INT[min(sinx, cosx)dx] from 0 to pi equals to ??

Apr 2009
28
0
Dear Members,

Any clue how to solve the following integrals?

Thanks in advance!!

1. INT[min(sinx, cosx)dx] from 0 to pi equals to
(A) 1 ? 2squrt(2)
(B) 1
(C) 0
(D) 1 ? squrt(2).

What’s the meaning of min(sinx, cosx), because no other criteria is given?


2. INT[sinxcosx/(x+1)^2 dx] from 0 to 4 == ?

Tried to solve the above integral by 'Integration by Parts'. Since (x+1)^2 in the denominator it's power is increasing.
 

mathman

Forum Staff
May 2007
6,888
759
min(sinx,cosx) simply means take the smaller one for a given x. In the range 0 to pi, sin is smaller 0<x<pi/4, while cos is smaller pi/4 < x < pi. You just integrate each part separately and add the two integrals.

As for the second integral, you can integrate by parts to go the other way, but it looks somewhat formidable.
 
Apr 2009
28
0
mathman said:
min(sinx,cosx) simply means take the smaller one for a given x. In the range 0 to pi, sin is smaller 0<x<pi/4, while cos is smaller pi/4 < x < pi. You just integrate each part separately and add the two integrals.

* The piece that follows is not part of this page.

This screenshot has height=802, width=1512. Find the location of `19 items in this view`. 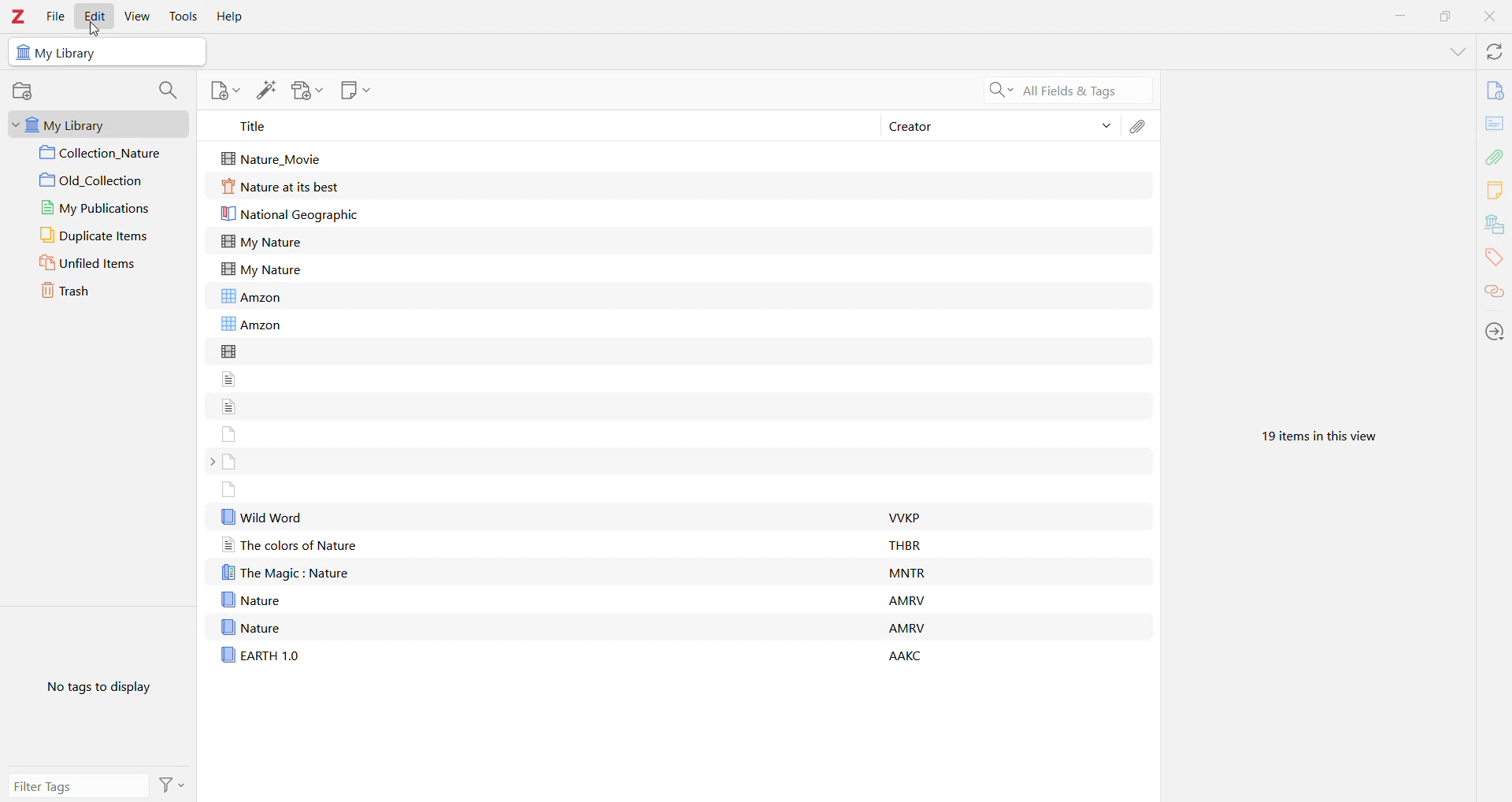

19 items in this view is located at coordinates (1314, 434).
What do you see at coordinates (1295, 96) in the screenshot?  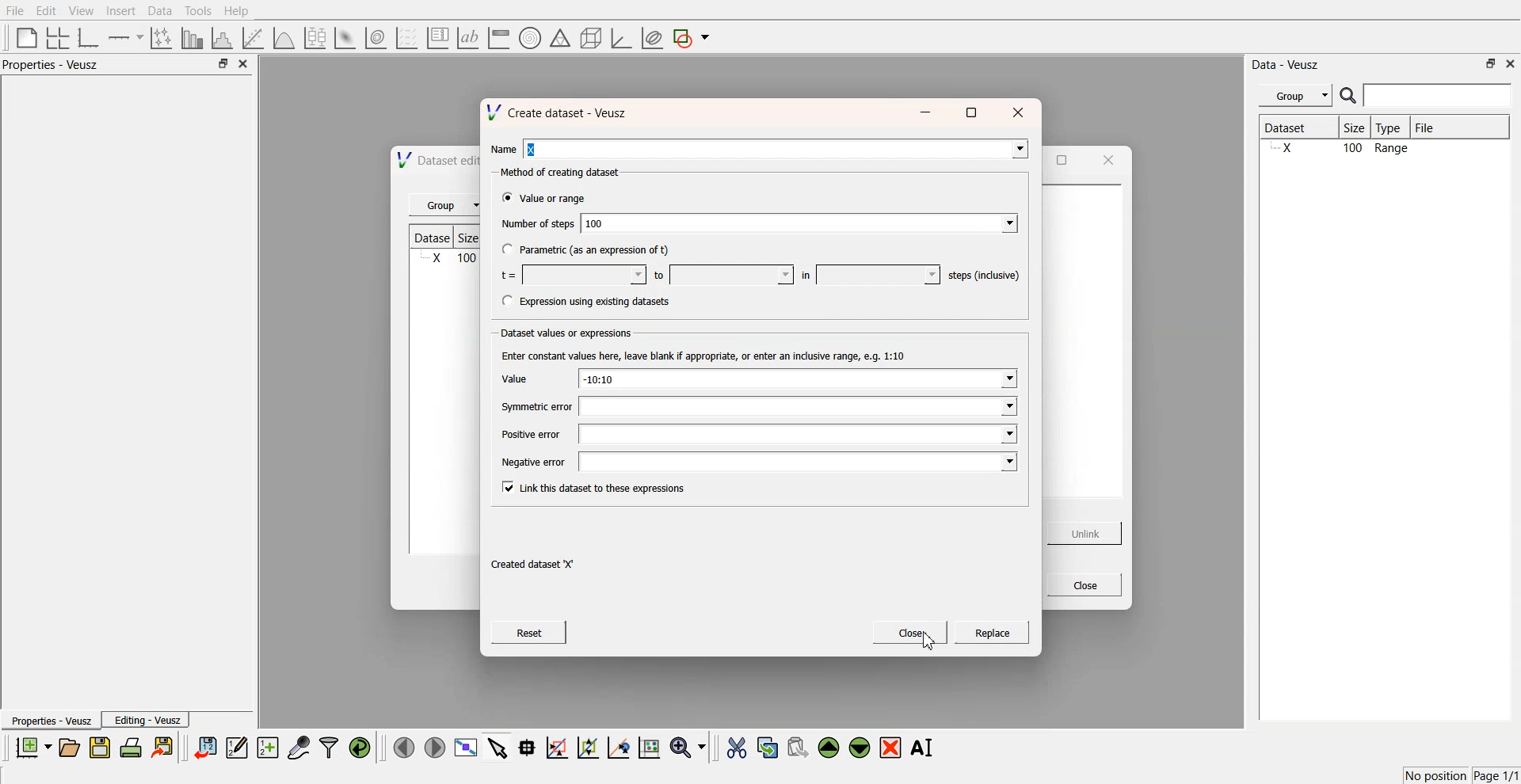 I see `` at bounding box center [1295, 96].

As for the second integral, you can integrate by parts to go the other way, but it looks somewhat formidable.


knowledgegain said:
Thank you very much for your time and help, mathman.
I am able to solve the first integral.

But for the 2nd integral, i think it could be solved by proper trigonometric substitution, because upper limit is given as 4 and the terms sinx and cosx are there in the integral.